Diplomatie du Grand Nord : La France et le Canada ouvrent des consulats à Nuuk pour sécuriser l'Arctique
Introduction
Le Grand Nord n'a jamais été aussi convoité. Ce vendredi 6 février 2026, la capitale groenlandaise, Nuuk, a été le théâtre d'un ballet diplomatique sans précédent. La France et le Canada y ont officiellement inauguré leurs nouveaux consulats généraux. Ce mouvement stratégique, finalisé en ce début de semaine, intervient dans un contexte de tensions extrêmes avec Washington. Alors que le président Donald Trump a réitéré ses velléités d'« acquisition » de l'île pour des raisons de sécurité nationale et de ressources minérales, Paris et Ottawa envoient un message clair : le Groenland n'est pas à vendre.
Un rempart diplomatique face aux ambitions américaines
L'inauguration a été marquée par la présence de la ministre canadienne des Affaires étrangères, Anita Anand, et du nouveau consul général de France, Jean-Noël Poirier, ancien ambassadeur chevronné. En devenant le premier pays de l'Union européenne à établir un consulat général à Nuuk, la France concrétise la promesse faite par Emmanuel Macron lors de sa visite en juin 2025.

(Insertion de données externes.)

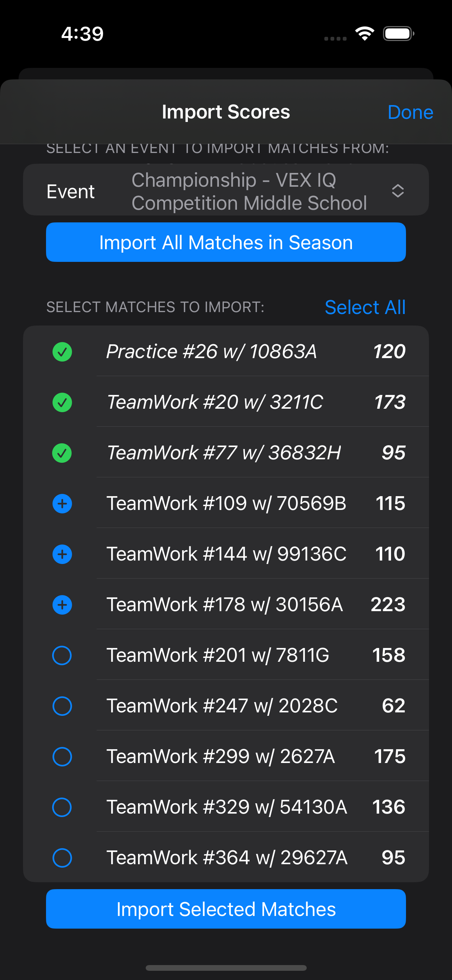Viewport: 452px width, 980px height.
Task: Tap Import All Matches in Season
Action: click(x=226, y=242)
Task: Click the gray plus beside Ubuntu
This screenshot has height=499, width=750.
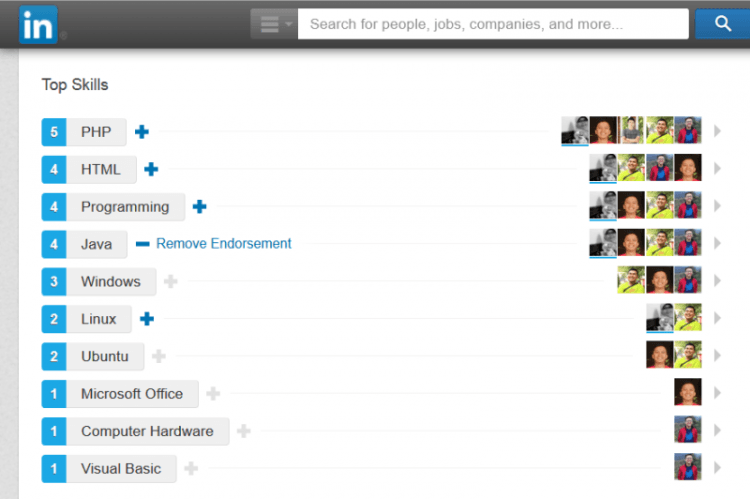Action: pos(159,356)
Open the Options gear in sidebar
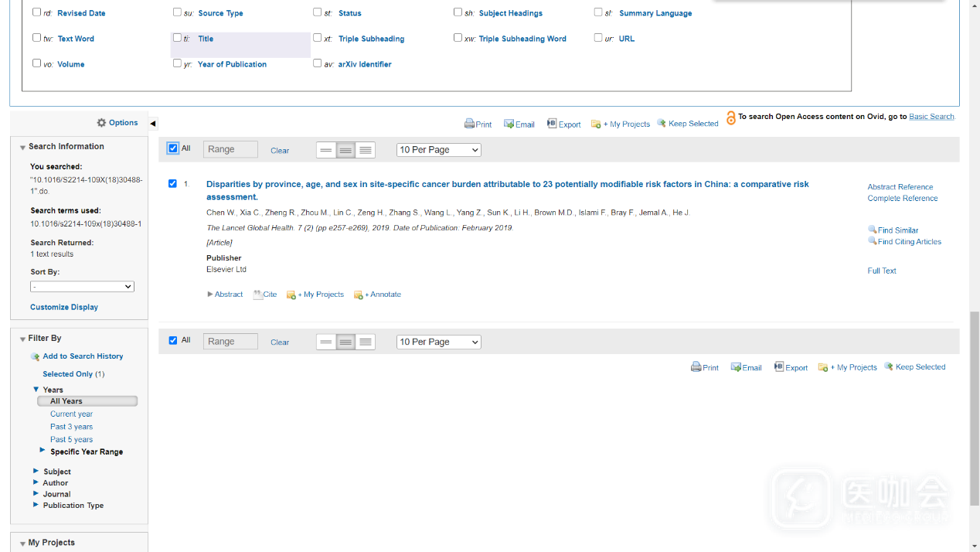The width and height of the screenshot is (980, 552). [x=102, y=123]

Pour les experts interrogés par Le Monde et la BBC, cette présence physique est une « assurance-vie » pour la souveraineté danoise et l'autonomie groenlandaise. Il s'agit de saturer l'espace diplomatique pour décourager toute tentative d'annexion ou de pression excessive de la part des États-Unis.
Les enjeux : Minerais critiques et routes maritimes
Au-delà des principes, la bataille est économique. Le Groenland regorge de terres rares et de métaux stratégiques indispensables à la transition énergétique européenne et nord-américaine. Le Canada, partenaire naturel par sa proximité géographique et sa culture inuite partagée, entend renforcer ses liens commerciaux.

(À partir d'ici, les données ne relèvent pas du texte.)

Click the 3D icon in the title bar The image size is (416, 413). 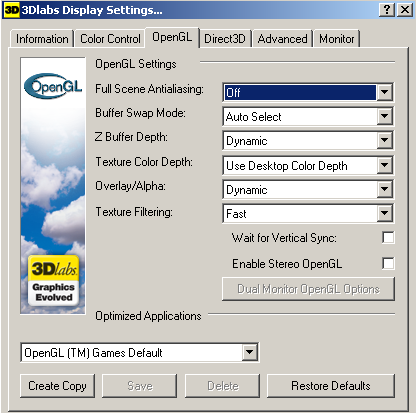click(x=12, y=10)
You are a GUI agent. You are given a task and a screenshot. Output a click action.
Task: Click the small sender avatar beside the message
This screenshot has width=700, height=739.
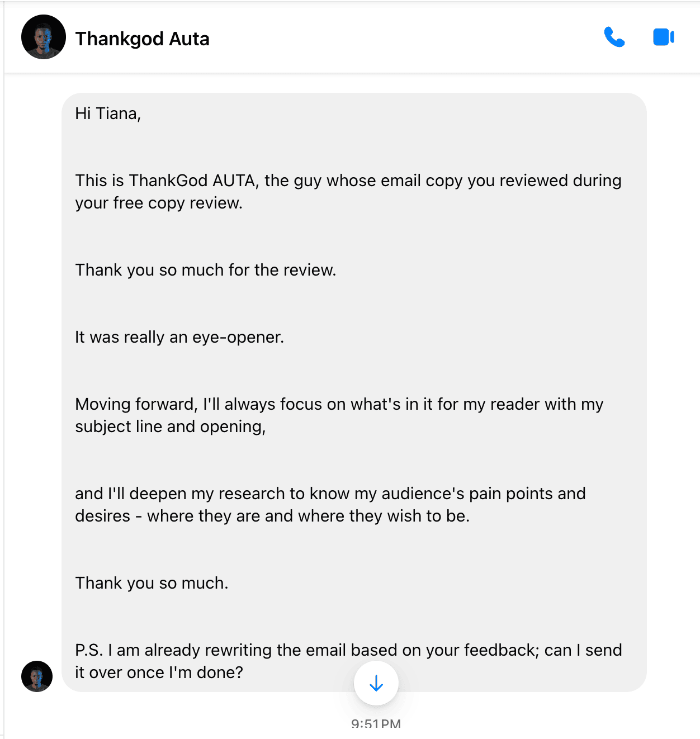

- Côté français : L'accent est mis sur la coopération scientifique (climatologie) et la protection de la biodiversité.
- Côté canadien : On parle de "sécurité intégrée" et de gestion commune des routes maritimes du Nord, qui s'ouvrent de plus en plus avec la fonte des glaces.
Conclusion : "Le Groenland n'est ni à vendre, ni à prendre"
Le ministre délégué français chargé de l'Europe, Benjamin Haddad, l'a martelé devant l'Assemblée nationale : toute remise en cause des frontières arctiques est inacceptable. Avec l'ouverture de ces représentations, Nuuk n'est plus seulement une paisible capitale boréale, mais le nouveau centre de gravité de la géopolitique mondiale.